As the year winds down, 2025 wish lists are formed. When it comes to software delivery, there are several questions you’re likely mulling over.
How quickly were you able to spot, categorize, and eliminate vulnerabilities? How is this impacting your brand's reputation? How effective were you at keeping developers on task? How are you automating painful processes? What would you do if these blockers were removed?
The CloudBees platform is designed to differentiate you from a crowded market and continues to deliver features focused on driving value. Here’s a quick recap of what was introduced in November.
Update flag configurations without leaving Git
Context switching is a drain on developers' productivity, with studies showing it takes 23 minutes to regain focus. When managing flag changes, asking your developer to leave Git and make changes from a separate tool if often met with a deep sigh. Introducing configuration as code (CasC).
Configuration as code is now available and offers a GitOps strategy that bridges feature management entities in the UI with YAML files stored in SCM. This connection allows teams to modify and store flag configurations using their preferred interface, ensuring changes are synchronized and seamlessly delivered to end users via the flag service layer. It reduces the noise of context switching.
To get started with configuration as code for feature flags and for practical examples, visit our docs.
Provide users with the appropriate level of access through custom roles
Now, you can create custom user roles to tailor access control for your team with greater precision. This powerful new feature enhances security by allowing you to assign users the exact access they need to perform in the platform. While our standard predefined roles remain available, leveraging custom roles allows you to achieve even more control.
To get started, create your custom role under the Admin settings, and then you can assign it with access control when you invite new users to the platform. For example, you could create roles such as Pipeline Executor or Dashboard Viewer. To find out more about our custom roles, please visit our docs.
Improve release quality with manual approvals
Manual approvals are now available for workflows. They allow authors to insert an approval in a workflow definition so that the workflow run will pause and only continue when a specific named user intervenes (approves or rejects). This way, a human operator can assess whether it is appropriate for a workflow to continue. Learn more in our docs.
Customize your SLA configurations to triage security vulnerabilities
A new Service Level Agreement (SLA) feature is now available on the CloudBees platform. With this feature, admins can define the configuration at the root org level and override it at the sub-org level. This will enable admins to set clear and measurable service level benchmarks for different severities.
This new feature includes viewing summary data and filtering findings based on SLA statuses to focus on those breached or within the SLA deadline.

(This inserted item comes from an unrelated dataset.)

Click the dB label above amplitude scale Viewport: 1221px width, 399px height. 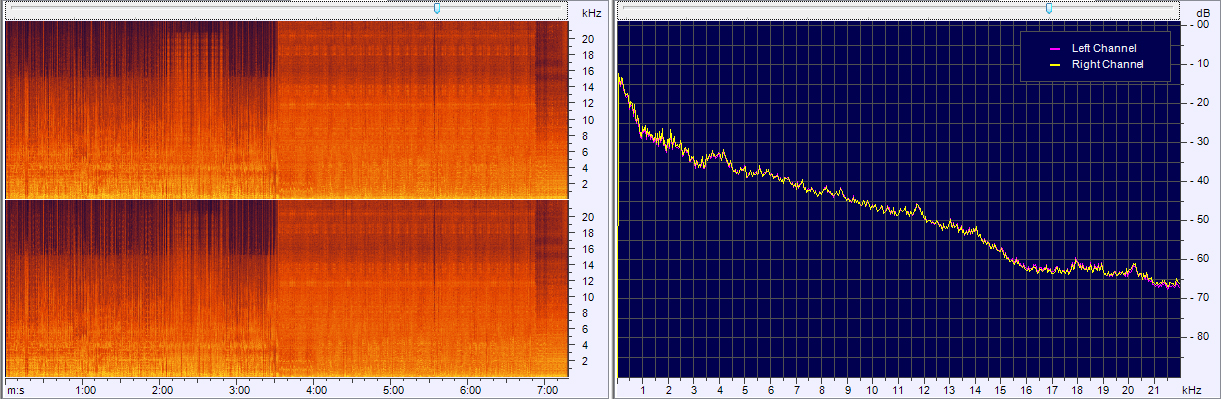(1202, 13)
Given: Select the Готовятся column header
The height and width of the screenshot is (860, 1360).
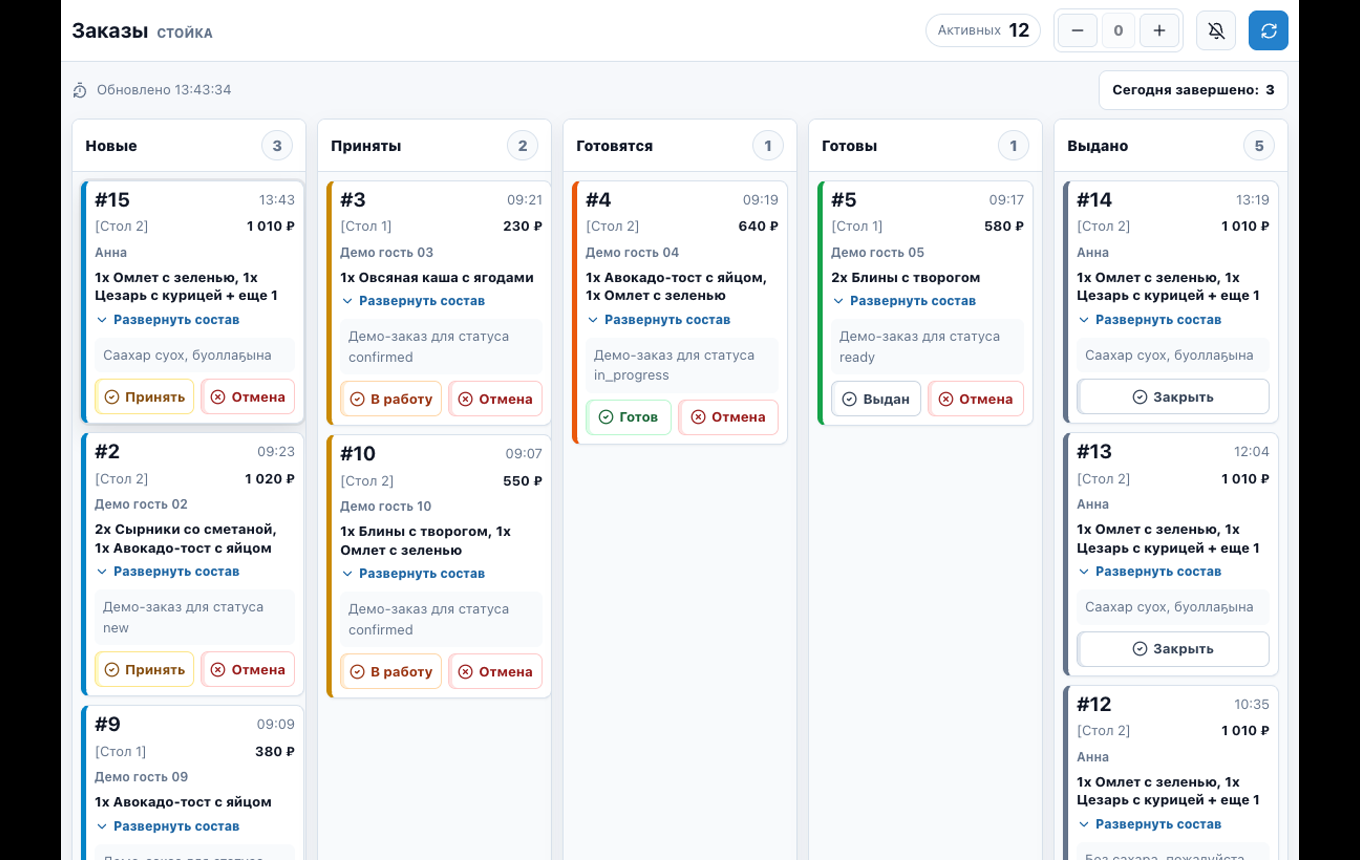Looking at the screenshot, I should click(x=615, y=146).
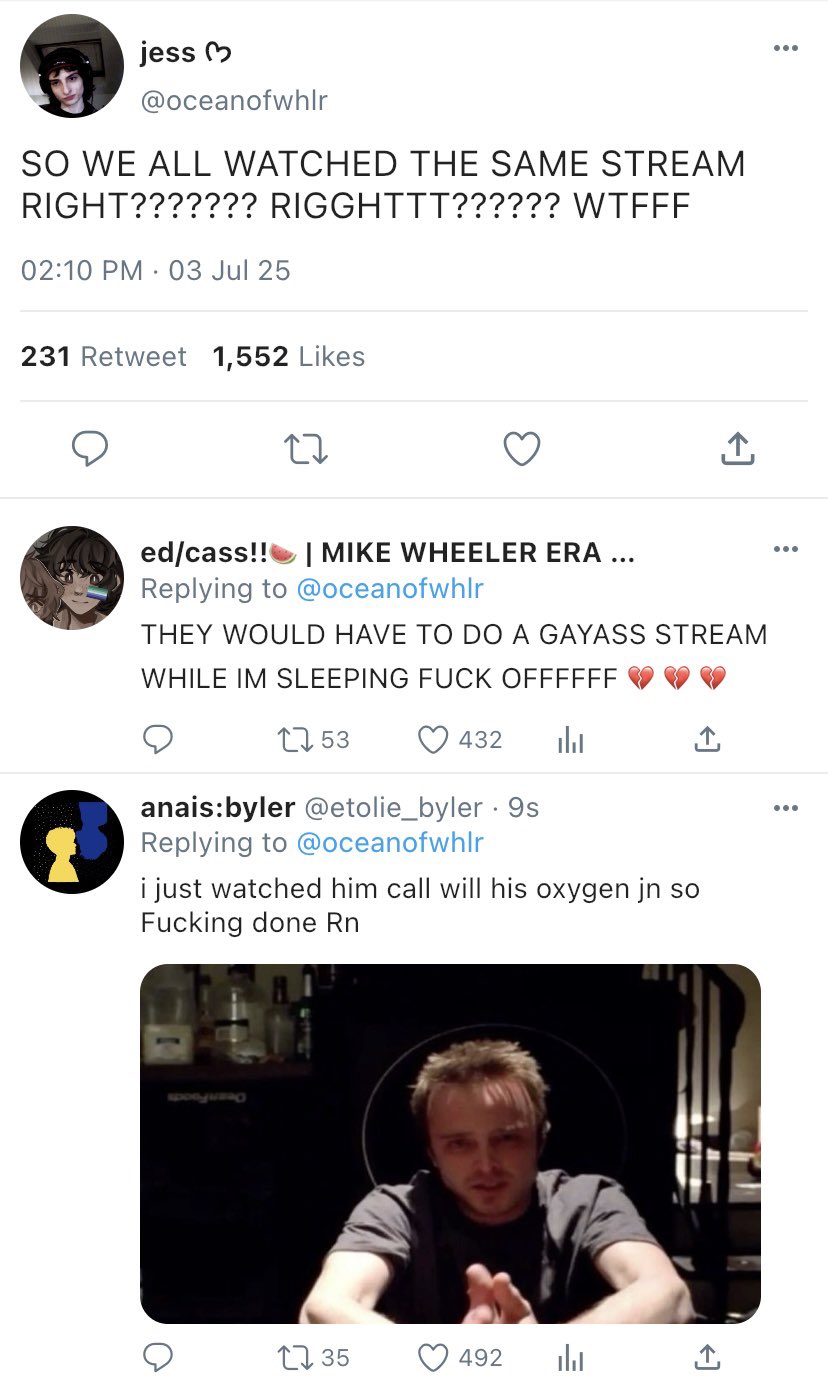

Create SBOMs with built-in security scans with ease
Every 17 minutes, a new security vulnerability is published, accounting for 30,917 new CVEs in 2023. When exploits emerge, it becomes an all-hands-on-deck exercise to uncover where the vulnerability exists and inform remediation. This is a massive time drain without a software bill of materials (SBOM). Our latest feature allows customers to build out SBOMs by scanning binary images and containers built by the pipeline. This is done through implicit orchestration, meaning there’s nothing you need to configure. As a user, this will enable you to view SBOM for the binary artifacts and export in 2 formats (CSV and CycloneDX) to ensure compliance, facilitate audits, and improve security visibility across the supply chain.